On August 17, 2015, President Obama signed an Executive Order, making the Presidential Innovation Fellows program a permanent fixture of the federal government—well, kind of permanent. As we have seen from the first few weeks of the Trump presidency, as well as throughout history, an Executive Order is easily removed by a new Executive Order, and new Presidents often undo the work of those before them.
And thus began a mission by “a band of technophiles from both sides of the political aisle” to pass legislation that would cement the Fellows program into law.

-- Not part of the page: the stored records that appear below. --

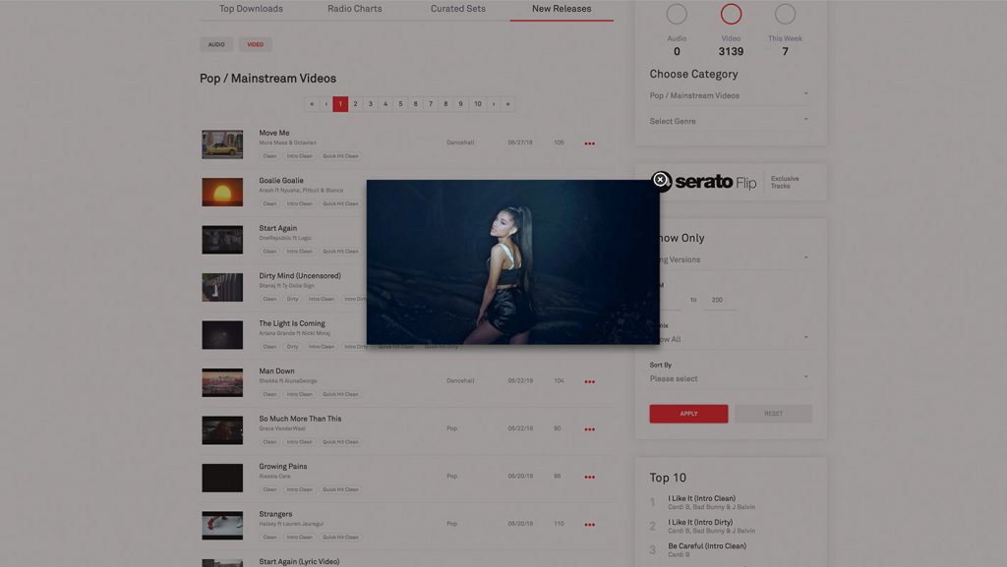1007x567 pixels.
Task: Select the Audio circle filter
Action: [x=677, y=14]
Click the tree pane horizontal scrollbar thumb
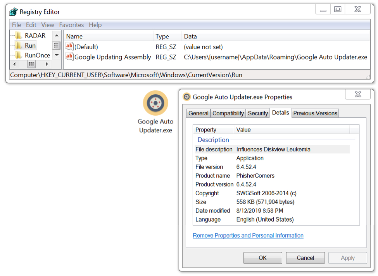This screenshot has width=378, height=276. [31, 64]
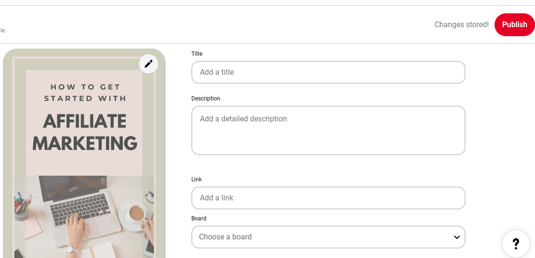Click the 'Changes stored!' status text
The height and width of the screenshot is (258, 535).
coord(461,25)
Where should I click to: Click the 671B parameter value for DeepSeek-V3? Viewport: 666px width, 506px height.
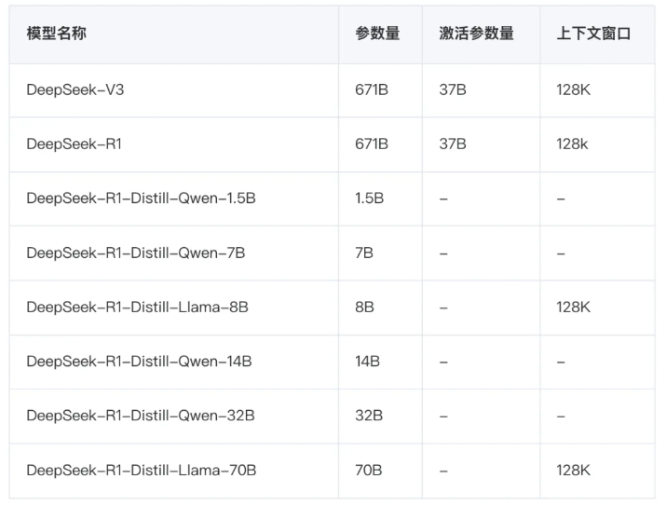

But the clock was ticking. The Talent Act failed to make it through the 114th Congress and had to be reintroduced in the current 115th. The bill, H.R.39, passed the House 386-17. Then, on Tuesday, January 17, three days before the inauguration, “the Senate passed an identical companion bill by unanimous consent.” However, the physical bill did not arrive to the Senate until the afternoon of the 19th (just one day before the inauguration). On Friday, January 20, the bill still lacked the President’s signature. And so, on the morning of the inauguration, John Paul Farmer, one of the co-founders of the Fellows program, found himself scrambling to get the physical bill to the White House before President Obama was President no more. Miraculously, Farmer managed to coordinate an impromptu signing in the Capitol holding room, just steps away from the balcony where Obama would watch the inauguration. And just like that, “at 11:07 AM on January 20, 2017, the Talent Act became law.” At 12:00 PM, the clock expired as Donald Trump became the 45th President of the United States of America. Talk about a buzzer-beater.